Aufgabe: Forme die folgenden Zeilen sämtlicher Einträge in eine nummerierte Liste um und lass dabei Leerzeilen weg.

Auszug aus einem Datensatz
......
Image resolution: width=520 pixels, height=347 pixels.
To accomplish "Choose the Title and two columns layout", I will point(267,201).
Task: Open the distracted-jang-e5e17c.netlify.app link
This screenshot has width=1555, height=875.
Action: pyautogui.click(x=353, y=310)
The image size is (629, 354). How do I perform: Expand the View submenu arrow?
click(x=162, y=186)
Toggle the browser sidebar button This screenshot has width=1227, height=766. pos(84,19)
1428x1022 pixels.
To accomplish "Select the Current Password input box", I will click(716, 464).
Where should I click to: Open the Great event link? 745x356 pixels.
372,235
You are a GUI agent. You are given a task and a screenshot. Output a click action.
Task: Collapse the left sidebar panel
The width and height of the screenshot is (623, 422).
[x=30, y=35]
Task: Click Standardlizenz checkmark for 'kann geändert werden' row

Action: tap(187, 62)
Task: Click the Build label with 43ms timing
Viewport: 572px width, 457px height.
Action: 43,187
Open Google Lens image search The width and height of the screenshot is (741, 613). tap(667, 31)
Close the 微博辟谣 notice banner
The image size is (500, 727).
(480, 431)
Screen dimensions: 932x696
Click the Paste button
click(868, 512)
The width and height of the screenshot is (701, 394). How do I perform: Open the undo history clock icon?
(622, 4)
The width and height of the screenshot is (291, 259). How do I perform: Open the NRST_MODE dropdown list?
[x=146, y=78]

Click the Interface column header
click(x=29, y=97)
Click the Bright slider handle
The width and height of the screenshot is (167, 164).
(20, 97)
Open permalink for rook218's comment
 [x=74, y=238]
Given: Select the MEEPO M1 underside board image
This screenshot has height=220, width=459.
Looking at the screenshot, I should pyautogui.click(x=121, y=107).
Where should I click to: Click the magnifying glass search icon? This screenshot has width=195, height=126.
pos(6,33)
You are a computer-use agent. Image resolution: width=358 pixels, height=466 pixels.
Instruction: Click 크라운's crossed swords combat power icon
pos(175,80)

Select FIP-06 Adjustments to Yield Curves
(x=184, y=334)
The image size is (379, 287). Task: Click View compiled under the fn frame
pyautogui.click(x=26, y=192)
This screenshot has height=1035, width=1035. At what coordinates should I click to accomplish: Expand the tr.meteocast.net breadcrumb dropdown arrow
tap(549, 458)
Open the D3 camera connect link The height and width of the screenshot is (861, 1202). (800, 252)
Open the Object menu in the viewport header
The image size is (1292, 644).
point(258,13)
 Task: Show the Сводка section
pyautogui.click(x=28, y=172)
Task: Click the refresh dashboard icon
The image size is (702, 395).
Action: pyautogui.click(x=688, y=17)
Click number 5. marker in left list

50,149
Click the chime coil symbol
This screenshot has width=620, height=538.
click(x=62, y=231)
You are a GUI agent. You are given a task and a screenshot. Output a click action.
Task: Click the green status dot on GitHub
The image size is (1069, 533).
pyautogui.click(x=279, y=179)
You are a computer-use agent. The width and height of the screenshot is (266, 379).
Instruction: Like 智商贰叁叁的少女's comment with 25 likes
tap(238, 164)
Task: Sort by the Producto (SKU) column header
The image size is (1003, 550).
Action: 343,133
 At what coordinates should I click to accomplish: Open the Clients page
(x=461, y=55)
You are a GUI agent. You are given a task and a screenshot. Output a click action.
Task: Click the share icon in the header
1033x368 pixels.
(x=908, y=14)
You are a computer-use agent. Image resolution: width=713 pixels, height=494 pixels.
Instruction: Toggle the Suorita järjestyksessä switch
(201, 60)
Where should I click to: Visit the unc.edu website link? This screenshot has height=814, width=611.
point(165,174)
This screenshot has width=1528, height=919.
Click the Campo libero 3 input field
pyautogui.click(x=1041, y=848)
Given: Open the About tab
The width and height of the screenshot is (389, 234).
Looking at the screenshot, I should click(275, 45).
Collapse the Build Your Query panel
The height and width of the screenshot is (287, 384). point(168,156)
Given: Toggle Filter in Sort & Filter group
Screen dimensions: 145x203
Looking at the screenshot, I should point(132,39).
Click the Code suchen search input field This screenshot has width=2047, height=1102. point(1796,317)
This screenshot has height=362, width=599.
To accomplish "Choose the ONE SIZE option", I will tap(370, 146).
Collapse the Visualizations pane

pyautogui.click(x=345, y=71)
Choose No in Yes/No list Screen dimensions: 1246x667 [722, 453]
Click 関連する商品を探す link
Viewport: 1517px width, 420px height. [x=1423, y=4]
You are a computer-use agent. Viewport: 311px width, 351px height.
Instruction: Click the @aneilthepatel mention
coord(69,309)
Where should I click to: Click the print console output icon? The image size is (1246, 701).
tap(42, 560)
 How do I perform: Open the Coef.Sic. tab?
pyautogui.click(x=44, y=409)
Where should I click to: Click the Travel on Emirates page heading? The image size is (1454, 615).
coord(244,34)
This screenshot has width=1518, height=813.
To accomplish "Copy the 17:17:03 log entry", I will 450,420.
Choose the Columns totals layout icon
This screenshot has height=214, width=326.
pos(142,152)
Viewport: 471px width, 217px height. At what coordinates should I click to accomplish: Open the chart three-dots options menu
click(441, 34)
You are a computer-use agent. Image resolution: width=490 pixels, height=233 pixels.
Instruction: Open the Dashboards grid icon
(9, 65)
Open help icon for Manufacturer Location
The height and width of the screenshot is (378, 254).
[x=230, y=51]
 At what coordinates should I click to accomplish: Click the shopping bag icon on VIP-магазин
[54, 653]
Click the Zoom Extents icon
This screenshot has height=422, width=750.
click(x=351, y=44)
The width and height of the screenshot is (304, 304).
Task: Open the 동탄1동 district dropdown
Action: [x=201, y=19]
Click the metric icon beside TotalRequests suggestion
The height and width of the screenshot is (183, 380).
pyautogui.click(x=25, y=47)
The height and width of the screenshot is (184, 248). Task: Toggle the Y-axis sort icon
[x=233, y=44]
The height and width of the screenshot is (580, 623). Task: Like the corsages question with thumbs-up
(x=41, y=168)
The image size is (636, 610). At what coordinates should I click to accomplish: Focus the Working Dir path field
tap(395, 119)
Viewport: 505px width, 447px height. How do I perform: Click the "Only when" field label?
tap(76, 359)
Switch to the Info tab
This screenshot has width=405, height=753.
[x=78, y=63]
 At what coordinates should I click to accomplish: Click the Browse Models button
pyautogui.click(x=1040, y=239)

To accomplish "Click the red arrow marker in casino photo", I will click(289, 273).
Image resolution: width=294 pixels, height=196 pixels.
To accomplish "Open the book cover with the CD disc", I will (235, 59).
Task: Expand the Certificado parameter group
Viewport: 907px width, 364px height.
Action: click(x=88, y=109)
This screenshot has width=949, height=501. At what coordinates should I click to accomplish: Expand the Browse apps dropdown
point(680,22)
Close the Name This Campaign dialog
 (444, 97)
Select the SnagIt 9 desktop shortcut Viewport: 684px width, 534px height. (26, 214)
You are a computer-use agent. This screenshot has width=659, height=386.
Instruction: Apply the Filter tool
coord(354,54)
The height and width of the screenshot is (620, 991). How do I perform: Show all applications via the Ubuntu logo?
......
Lösung:
1. Image resolution: width=520 pixels, height=347 pixels.
2. To accomplish "Choose the Title and two columns layout", I will point(267,201).
3. Task: Open the distracted-jang-e5e17c.netlify.app link
4. This screenshot has width=1555, height=875.
5. Action: pyautogui.click(x=353, y=310)
6. The image size is (629, 354). How do I perform: Expand the View submenu arrow?
7. click(x=162, y=186)
8. Toggle the browser sidebar button This screenshot has width=1227, height=766. pos(84,19)
9. 1428x1022 pixels.
10. To accomplish "Select the Current Password input box", I will click(716, 464).
11. Where should I click to: Open the Great event link? 745x356 pixels.
12. 372,235
13. You are a GUI agent. You are given a task and a screenshot. Output a click action.
14. Task: Collapse the left sidebar panel
15. The width and height of the screenshot is (623, 422).
16. [x=30, y=35]
17. Task: Click Standardlizenz checkmark for 'kann geändert werden' row
18. Action: tap(187, 62)
19. Task: Click the Build label with 43ms timing
20. Viewport: 572px width, 457px height.
21. Action: 43,187
22. Open Google Lens image search The width and height of the screenshot is (741, 613). tap(667, 31)
23. Close the 微博辟谣 notice banner
24. The image size is (500, 727).
25. (480, 431)
26. Screen dimensions: 932x696
27. Click the Paste button
28. click(868, 512)
29. The width and height of the screenshot is (701, 394). How do I perform: Open the undo history clock icon?
30. (622, 4)
31. The width and height of the screenshot is (291, 259). How do I perform: Open the NRST_MODE dropdown list?
32. [x=146, y=78]
33. Click the Interface column header
34. click(x=29, y=97)
35. Click the Bright slider handle
36. The width and height of the screenshot is (167, 164).
37. (20, 97)
38. Open permalink for rook218's comment
39.  [x=74, y=238]
40. Given: Select the MEEPO M1 underside board image
41. This screenshot has height=220, width=459.
42. Looking at the screenshot, I should pyautogui.click(x=121, y=107).
43. Where should I click to: Click the magnifying glass search icon? This screenshot has width=195, height=126.
44. pos(6,33)
45. You are a computer-use agent. Image resolution: width=358 pixels, height=466 pixels.
46. Instruction: Click 크라운's crossed swords combat power icon
47. pos(175,80)
48. Select FIP-06 Adjustments to Yield Curves
49. (x=184, y=334)
50. The image size is (379, 287). Task: Click View compiled under the fn frame
51. pyautogui.click(x=26, y=192)
52. This screenshot has height=1035, width=1035. At what coordinates should I click to accomplish: Expand the tr.meteocast.net breadcrumb dropdown arrow
53. tap(549, 458)
54. Open the D3 camera connect link The height and width of the screenshot is (861, 1202). (800, 252)
55. Open the Object menu in the viewport header
56. The image size is (1292, 644).
57. point(258,13)
58.  Task: Show the Сводка section
59. pyautogui.click(x=28, y=172)
60. Task: Click the refresh dashboard icon
61. The image size is (702, 395).
62. Action: pyautogui.click(x=688, y=17)
63. Click number 5. marker in left list
64. 50,149
65. Click the chime coil symbol
66. This screenshot has width=620, height=538.
67. click(x=62, y=231)
68. You are a GUI agent. You are given a task and a screenshot. Output a click action.
69. Task: Click the green status dot on GitHub
70. The image size is (1069, 533).
71. pyautogui.click(x=279, y=179)
72. You are a computer-use agent. The width and height of the screenshot is (266, 379).
73. Instruction: Like 智商贰叁叁的少女's comment with 25 likes
74. tap(238, 164)
75. Task: Sort by the Producto (SKU) column header
76. The image size is (1003, 550).
77. Action: 343,133
78.  At what coordinates should I click to accomplish: Open the Clients page
79. (x=461, y=55)
80. You are a GUI agent. You are given a task and a screenshot. Output a click action.
81. Task: Click the share icon in the header
82. 1033x368 pixels.
83. (x=908, y=14)
84. You are a computer-use agent. Image resolution: width=713 pixels, height=494 pixels.
85. Instruction: Toggle the Suorita järjestyksessä switch
86. (201, 60)
87. Where should I click to: Visit the unc.edu website link? This screenshot has height=814, width=611.
88. point(165,174)
89. This screenshot has width=1528, height=919.
90. Click the Campo libero 3 input field
91. pyautogui.click(x=1041, y=848)
92. Given: Open the About tab
93. The width and height of the screenshot is (389, 234).
94. Looking at the screenshot, I should click(275, 45).
95. Collapse the Build Your Query panel
96. The height and width of the screenshot is (287, 384). point(168,156)
97. Given: Toggle Filter in Sort & Filter group
98. Screen dimensions: 145x203
99. Looking at the screenshot, I should point(132,39).
100. Click the Code suchen search input field This screenshot has width=2047, height=1102. point(1796,317)
101. This screenshot has height=362, width=599.
102. To accomplish "Choose the ONE SIZE option", I will tap(370, 146).
103. Collapse the Visualizations pane
104. pyautogui.click(x=345, y=71)
105. Choose No in Yes/No list Screen dimensions: 1246x667 [722, 453]
106. Click 関連する商品を探す link
107. Viewport: 1517px width, 420px height. [x=1423, y=4]
108. You are a computer-use agent. Viewport: 311px width, 351px height.
109. Instruction: Click the @aneilthepatel mention
110. coord(69,309)
111. Where should I click to: Click the print console output icon? The image size is (1246, 701).
112. tap(42, 560)
113.  How do I perform: Open the Coef.Sic. tab?
114. pyautogui.click(x=44, y=409)
115. Where should I click to: Click the Travel on Emirates page heading? The image size is (1454, 615).
116. coord(244,34)
117. This screenshot has width=1518, height=813.
118. To accomplish "Copy the 17:17:03 log entry", I will 450,420.
119. Choose the Columns totals layout icon
120. This screenshot has height=214, width=326.
121. pos(142,152)
122. Viewport: 471px width, 217px height. At what coordinates should I click to accomplish: Open the chart three-dots options menu
123. click(441, 34)
124. You are a computer-use agent. Image resolution: width=490 pixels, height=233 pixels.
125. Instruction: Open the Dashboards grid icon
126. (9, 65)
127. Open help icon for Manufacturer Location
128. The height and width of the screenshot is (378, 254).
129. [x=230, y=51]
130.  At what coordinates should I click to accomplish: Click the shopping bag icon on VIP-магазин
131. [54, 653]
132. Click the Zoom Extents icon
133. This screenshot has height=422, width=750.
134. click(x=351, y=44)
135. The width and height of the screenshot is (304, 304).
136. Task: Open the 동탄1동 district dropdown
137. Action: [x=201, y=19]
138. Click the metric icon beside TotalRequests suggestion
139. The height and width of the screenshot is (183, 380).
140. pyautogui.click(x=25, y=47)
141. The height and width of the screenshot is (184, 248). Task: Toggle the Y-axis sort icon
142. [x=233, y=44]
143. The height and width of the screenshot is (580, 623). Task: Like the corsages question with thumbs-up
144. (x=41, y=168)
145. The image size is (636, 610). At what coordinates should I click to accomplish: Focus the Working Dir path field
146. tap(395, 119)
147. Viewport: 505px width, 447px height. How do I perform: Click the "Only when" field label?
148. tap(76, 359)
149. Switch to the Info tab
150. This screenshot has width=405, height=753.
151. [x=78, y=63]
152.  At what coordinates should I click to accomplish: Click the Browse Models button
153. pyautogui.click(x=1040, y=239)
154. To accomplish "Click the red arrow marker in casino photo", I will click(289, 273).
155. Image resolution: width=294 pixels, height=196 pixels.
156. To accomplish "Open the book cover with the CD disc", I will (235, 59).
157. Task: Expand the Certificado parameter group
158. Viewport: 907px width, 364px height.
159. Action: click(x=88, y=109)
160. This screenshot has width=949, height=501. At what coordinates should I click to accomplish: Expand the Browse apps dropdown
161. point(680,22)
162. Close the Name This Campaign dialog
163.  (444, 97)
164. Select the SnagIt 9 desktop shortcut Viewport: 684px width, 534px height. (26, 214)
165. You are a computer-use agent. This screenshot has width=659, height=386.
166. Instruction: Apply the Filter tool
167. coord(354,54)
168. The height and width of the screenshot is (620, 991). How do I perform: Show all applications via the Ubuntu logo?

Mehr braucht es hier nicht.